Wednesday, January 2, 2013

Cultural anthropology's place on the map to democracy

Cultural anthropology in a nutshell: Human life occurs in group realities, lived systems of concepts and practices, meanings and activities, that lay out the structures and contents of worlds of experience. The worlds of experience built out of meanings and practices that we occupy and enact include forms of agency and personhood, general structures of intention and desire, general conceptions of self and others, and the social and physical terrain of everyday life. We are socialized into group realities, with their particular systems of concepts and practices, which we then produce and reproduce as we enact ourselves and live our everyday lives using the available symbolic and material resources. Sociocultural realities (group enactments of worlds of experience and practice) are potentially (and usually) constituted with various forms of inequality and domination built in. Building inequality into daily life generally benefits the privileged by making it hard to see from the inside, where the inequality may appear "natural." Thus, people can enact inequality, as either privileged or subordinated, as they enact everyday life, without being fully aware of what they are doing.

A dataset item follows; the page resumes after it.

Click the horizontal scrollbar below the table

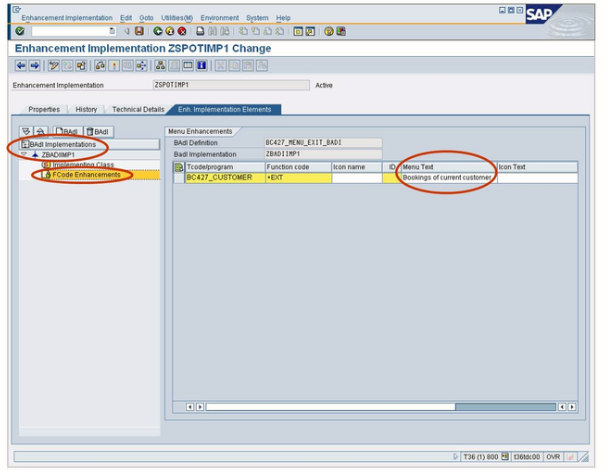(380, 407)
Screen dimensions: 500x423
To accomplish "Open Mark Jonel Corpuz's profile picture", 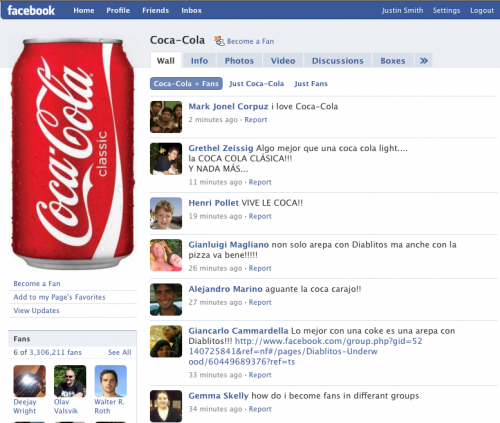I will click(166, 117).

Anthropology thus raises (but tends to avoid addressing too clearly) the question of what we can do about the realities we live in. Does having a good higher-order theory of human reality, language, and power enable us to develop a better 'language-practice' that could facilitate the construction of better realities, based not on power concentration but on democracy, freedom, time, love, or whatever other values groups of like-minded people decide are best for them at any given moment? I don't see any good reason not to be optimistic, to believe (even as faith if necessary, as it probably is) that groups of humans acting in good will have the capacity – the freedom and the ability – to create much much better ways of living than we've got going now.